There was wide speculation the monks were ultranationalist hardliners recruited by the military to stir up trouble.
“So rude. They also hit my dad and hit the cars,” she added. “No idea if they are real or fake monks.”
A car with an Aung San Suu Kyi poster was attacked.
The attacks come amid accusations the military has been fielding bands of thugs to harass people, particularly at night.
For the past two days, motorists in Yangon have paralyzed traffic on some roads by stopping their vehicles on the city’s main roads and claiming mechanical failure when the police come by.

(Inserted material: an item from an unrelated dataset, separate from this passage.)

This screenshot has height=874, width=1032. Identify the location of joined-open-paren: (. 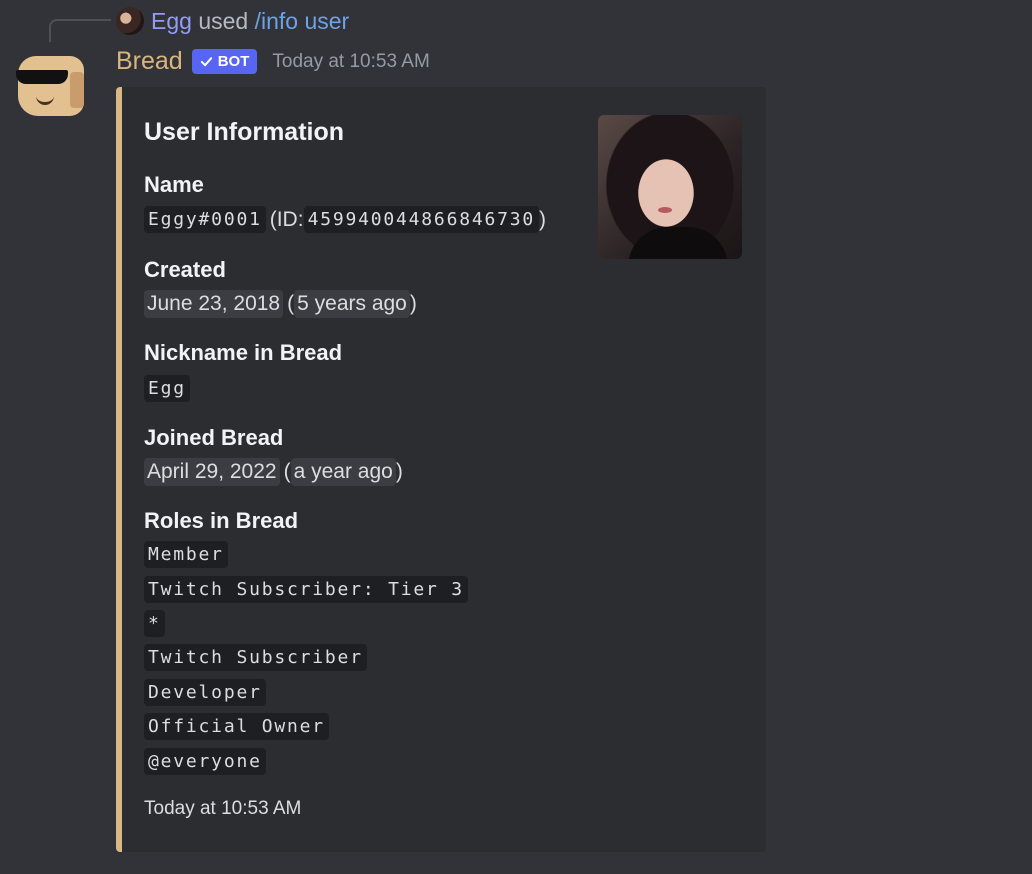
(287, 472).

Owners of the damaged vehicles said they would take their recorded evidence to the police, who were later seen investigating the crime scene.
It was the first time since the Feb. 1 coup that civilians not soldiers were recorded carrying out acts of violence in Yangon.

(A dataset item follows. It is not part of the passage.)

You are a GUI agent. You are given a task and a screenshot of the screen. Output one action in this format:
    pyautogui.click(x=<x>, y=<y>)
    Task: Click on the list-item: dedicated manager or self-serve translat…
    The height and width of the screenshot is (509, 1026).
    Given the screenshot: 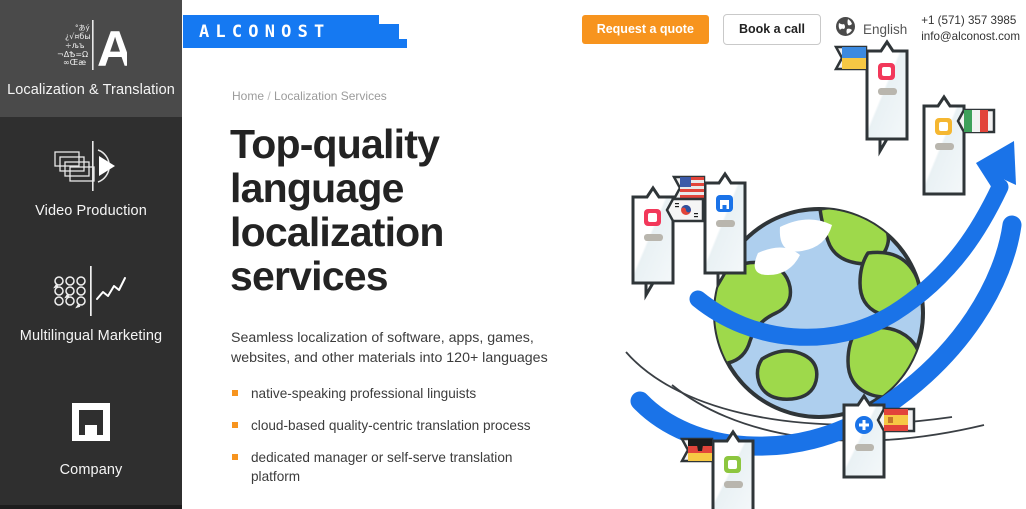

Others said it reminded them of tactics used during the 1988 uprising, when the military deployed fake monks and agitators to stir up conflict.
On Wednesday, hundreds of thousands of people gathered at a mass rally near Yangon’s Sule Pagoda, where 88 Generation Student Leader U Min Ko Naing delivered a recorded message imploring people to continue the fight. Civilian lawmakers, students union leaders and more called for democracy and refused to go back to “the dark ages.” The pervasive civil disobedience movement was said to have the support of 14,000 government workers in 268 townships nationwide.
“We are not giving up this time. We must defeat them,” said Hnin, a 25-year-old sales executive who addressed the crowd. “Let’s end this dictatorship. Once and for all.”
A day earlier, in Naypyidaw, the military held its own news conference where it implausibly insisted that 40 million of Myanmar’s roughly 54 million people supported it, making its crushing defeat in November’s election an unacceptable impossibility.
About a dozen reporters for the English-language Myanmar Times resigned yesterday after the military junta issued a series of media edicts, including an order they should not be referred to as a “military junta.”